# DESCRIPTION OF THE TASK
Set down each line of the listing exactly as it reads.

# SOURCE INFORMATION

--- --- ---

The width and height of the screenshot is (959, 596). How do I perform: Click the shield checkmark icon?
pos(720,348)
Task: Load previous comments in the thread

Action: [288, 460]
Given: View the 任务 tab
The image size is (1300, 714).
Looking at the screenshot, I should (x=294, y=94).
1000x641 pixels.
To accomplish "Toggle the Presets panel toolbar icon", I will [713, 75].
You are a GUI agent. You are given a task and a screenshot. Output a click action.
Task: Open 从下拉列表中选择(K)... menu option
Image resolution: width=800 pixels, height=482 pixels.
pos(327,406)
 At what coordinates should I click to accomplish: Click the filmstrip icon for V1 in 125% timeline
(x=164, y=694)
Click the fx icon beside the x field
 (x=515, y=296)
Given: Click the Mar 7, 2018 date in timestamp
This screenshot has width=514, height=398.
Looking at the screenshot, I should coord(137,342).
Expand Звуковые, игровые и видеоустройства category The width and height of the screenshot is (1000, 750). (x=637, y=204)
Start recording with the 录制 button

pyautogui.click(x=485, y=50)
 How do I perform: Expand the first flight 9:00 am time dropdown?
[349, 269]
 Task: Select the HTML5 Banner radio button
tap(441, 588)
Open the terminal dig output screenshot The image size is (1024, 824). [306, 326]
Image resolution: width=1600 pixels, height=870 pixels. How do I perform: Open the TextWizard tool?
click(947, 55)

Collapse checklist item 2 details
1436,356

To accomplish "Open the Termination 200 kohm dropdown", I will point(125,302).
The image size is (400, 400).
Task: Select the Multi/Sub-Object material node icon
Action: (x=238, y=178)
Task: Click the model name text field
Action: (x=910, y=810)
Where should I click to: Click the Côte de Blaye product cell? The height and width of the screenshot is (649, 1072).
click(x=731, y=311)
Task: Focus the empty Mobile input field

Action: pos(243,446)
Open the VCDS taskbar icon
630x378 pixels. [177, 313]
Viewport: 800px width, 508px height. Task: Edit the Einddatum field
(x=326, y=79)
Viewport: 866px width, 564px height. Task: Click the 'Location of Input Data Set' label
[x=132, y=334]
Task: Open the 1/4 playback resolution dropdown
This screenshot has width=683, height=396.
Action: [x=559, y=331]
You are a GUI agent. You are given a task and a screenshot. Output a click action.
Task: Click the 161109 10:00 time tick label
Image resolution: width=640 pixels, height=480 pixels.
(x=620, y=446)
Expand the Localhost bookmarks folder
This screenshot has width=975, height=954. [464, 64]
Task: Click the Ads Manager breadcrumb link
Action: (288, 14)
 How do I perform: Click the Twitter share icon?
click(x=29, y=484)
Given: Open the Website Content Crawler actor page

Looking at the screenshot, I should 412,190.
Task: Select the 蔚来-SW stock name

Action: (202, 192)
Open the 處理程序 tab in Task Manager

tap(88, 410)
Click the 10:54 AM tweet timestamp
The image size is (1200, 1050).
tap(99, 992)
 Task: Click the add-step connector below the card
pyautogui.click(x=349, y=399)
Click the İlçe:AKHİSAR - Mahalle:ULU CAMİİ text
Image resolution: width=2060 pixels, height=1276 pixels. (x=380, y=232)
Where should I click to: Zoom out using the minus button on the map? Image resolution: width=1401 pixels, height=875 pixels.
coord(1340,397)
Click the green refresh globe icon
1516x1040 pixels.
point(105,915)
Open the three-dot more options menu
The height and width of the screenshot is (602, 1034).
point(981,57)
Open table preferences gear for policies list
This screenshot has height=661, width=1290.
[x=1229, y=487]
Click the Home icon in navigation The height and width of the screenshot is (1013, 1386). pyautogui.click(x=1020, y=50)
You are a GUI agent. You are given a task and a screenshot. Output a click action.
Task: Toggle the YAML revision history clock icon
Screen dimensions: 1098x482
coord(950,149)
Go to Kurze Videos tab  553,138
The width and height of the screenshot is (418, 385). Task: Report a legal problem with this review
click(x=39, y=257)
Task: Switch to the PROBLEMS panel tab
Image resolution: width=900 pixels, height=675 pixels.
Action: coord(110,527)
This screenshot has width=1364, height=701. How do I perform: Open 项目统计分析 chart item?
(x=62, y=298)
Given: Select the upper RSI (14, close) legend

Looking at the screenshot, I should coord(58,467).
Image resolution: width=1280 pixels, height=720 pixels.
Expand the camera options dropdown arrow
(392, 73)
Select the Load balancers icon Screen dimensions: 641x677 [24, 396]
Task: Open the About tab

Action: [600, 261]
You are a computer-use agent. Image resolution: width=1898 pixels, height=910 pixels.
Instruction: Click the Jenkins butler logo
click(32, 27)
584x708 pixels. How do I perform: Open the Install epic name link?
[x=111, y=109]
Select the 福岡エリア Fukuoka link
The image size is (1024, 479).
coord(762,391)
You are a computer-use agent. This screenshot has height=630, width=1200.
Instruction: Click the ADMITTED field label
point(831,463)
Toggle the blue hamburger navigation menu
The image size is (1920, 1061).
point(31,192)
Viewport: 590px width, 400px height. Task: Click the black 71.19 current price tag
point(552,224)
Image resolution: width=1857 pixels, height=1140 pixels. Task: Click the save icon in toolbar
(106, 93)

--- --- ---

# FINAL ANSWER
The width and height of the screenshot is (959, 596). How do I perform: Click the shield checkmark icon?
pos(720,348)
Task: Load previous comments in the thread

Action: [288, 460]
Given: View the 任务 tab
The image size is (1300, 714).
Looking at the screenshot, I should (x=294, y=94).
1000x641 pixels.
To accomplish "Toggle the Presets panel toolbar icon", I will [713, 75].
You are a GUI agent. You are given a task and a screenshot. Output a click action.
Task: Open 从下拉列表中选择(K)... menu option
Image resolution: width=800 pixels, height=482 pixels.
pos(327,406)
 At what coordinates should I click to accomplish: Click the filmstrip icon for V1 in 125% timeline
(x=164, y=694)
Click the fx icon beside the x field
 (x=515, y=296)
Given: Click the Mar 7, 2018 date in timestamp
This screenshot has width=514, height=398.
Looking at the screenshot, I should coord(137,342).
Expand Звуковые, игровые и видеоустройства category The width and height of the screenshot is (1000, 750). (x=637, y=204)
Start recording with the 录制 button

pyautogui.click(x=485, y=50)
 How do I perform: Expand the first flight 9:00 am time dropdown?
[349, 269]
 Task: Select the HTML5 Banner radio button
tap(441, 588)
Open the terminal dig output screenshot The image size is (1024, 824). [306, 326]
Image resolution: width=1600 pixels, height=870 pixels. How do I perform: Open the TextWizard tool?
click(947, 55)

Collapse checklist item 2 details
1436,356

To accomplish "Open the Termination 200 kohm dropdown", I will point(125,302).
The image size is (400, 400).
Task: Select the Multi/Sub-Object material node icon
Action: (x=238, y=178)
Task: Click the model name text field
Action: (x=910, y=810)
Where should I click to: Click the Côte de Blaye product cell? The height and width of the screenshot is (649, 1072).
click(x=731, y=311)
Task: Focus the empty Mobile input field

Action: pos(243,446)
Open the VCDS taskbar icon
630x378 pixels. [177, 313]
Viewport: 800px width, 508px height. Task: Edit the Einddatum field
(x=326, y=79)
Viewport: 866px width, 564px height. Task: Click the 'Location of Input Data Set' label
[x=132, y=334]
Task: Open the 1/4 playback resolution dropdown
This screenshot has width=683, height=396.
Action: [x=559, y=331]
You are a GUI agent. You are given a task and a screenshot. Output a click action.
Task: Click the 161109 10:00 time tick label
Image resolution: width=640 pixels, height=480 pixels.
(x=620, y=446)
Expand the Localhost bookmarks folder
This screenshot has width=975, height=954. [464, 64]
Task: Click the Ads Manager breadcrumb link
Action: (288, 14)
 How do I perform: Click the Twitter share icon?
click(x=29, y=484)
Given: Open the Website Content Crawler actor page

Looking at the screenshot, I should 412,190.
Task: Select the 蔚来-SW stock name

Action: (202, 192)
Open the 處理程序 tab in Task Manager

tap(88, 410)
Click the 10:54 AM tweet timestamp
The image size is (1200, 1050).
tap(99, 992)
 Task: Click the add-step connector below the card
pyautogui.click(x=349, y=399)
Click the İlçe:AKHİSAR - Mahalle:ULU CAMİİ text
Image resolution: width=2060 pixels, height=1276 pixels. (x=380, y=232)
Where should I click to: Zoom out using the minus button on the map? Image resolution: width=1401 pixels, height=875 pixels.
coord(1340,397)
Click the green refresh globe icon
1516x1040 pixels.
point(105,915)
Open the three-dot more options menu
The height and width of the screenshot is (602, 1034).
point(981,57)
Open table preferences gear for policies list
This screenshot has height=661, width=1290.
[x=1229, y=487]
Click the Home icon in navigation The height and width of the screenshot is (1013, 1386). pyautogui.click(x=1020, y=50)
You are a GUI agent. You are given a task and a screenshot. Output a click action.
Task: Toggle the YAML revision history clock icon
Screen dimensions: 1098x482
coord(950,149)
Go to Kurze Videos tab  553,138
The width and height of the screenshot is (418, 385). Task: Report a legal problem with this review
click(x=39, y=257)
Task: Switch to the PROBLEMS panel tab
Image resolution: width=900 pixels, height=675 pixels.
Action: coord(110,527)
This screenshot has width=1364, height=701. How do I perform: Open 项目统计分析 chart item?
(x=62, y=298)
Given: Select the upper RSI (14, close) legend

Looking at the screenshot, I should coord(58,467).
Image resolution: width=1280 pixels, height=720 pixels.
Expand the camera options dropdown arrow
(392, 73)
Select the Load balancers icon Screen dimensions: 641x677 [24, 396]
Task: Open the About tab

Action: [600, 261]
You are a computer-use agent. Image resolution: width=1898 pixels, height=910 pixels.
Instruction: Click the Jenkins butler logo
click(32, 27)
584x708 pixels. How do I perform: Open the Install epic name link?
[x=111, y=109]
Select the 福岡エリア Fukuoka link
The image size is (1024, 479).
coord(762,391)
You are a computer-use agent. This screenshot has height=630, width=1200.
Instruction: Click the ADMITTED field label
point(831,463)
Toggle the blue hamburger navigation menu
The image size is (1920, 1061).
point(31,192)
Viewport: 590px width, 400px height. Task: Click the black 71.19 current price tag
point(552,224)
Image resolution: width=1857 pixels, height=1140 pixels. Task: Click the save icon in toolbar
(106, 93)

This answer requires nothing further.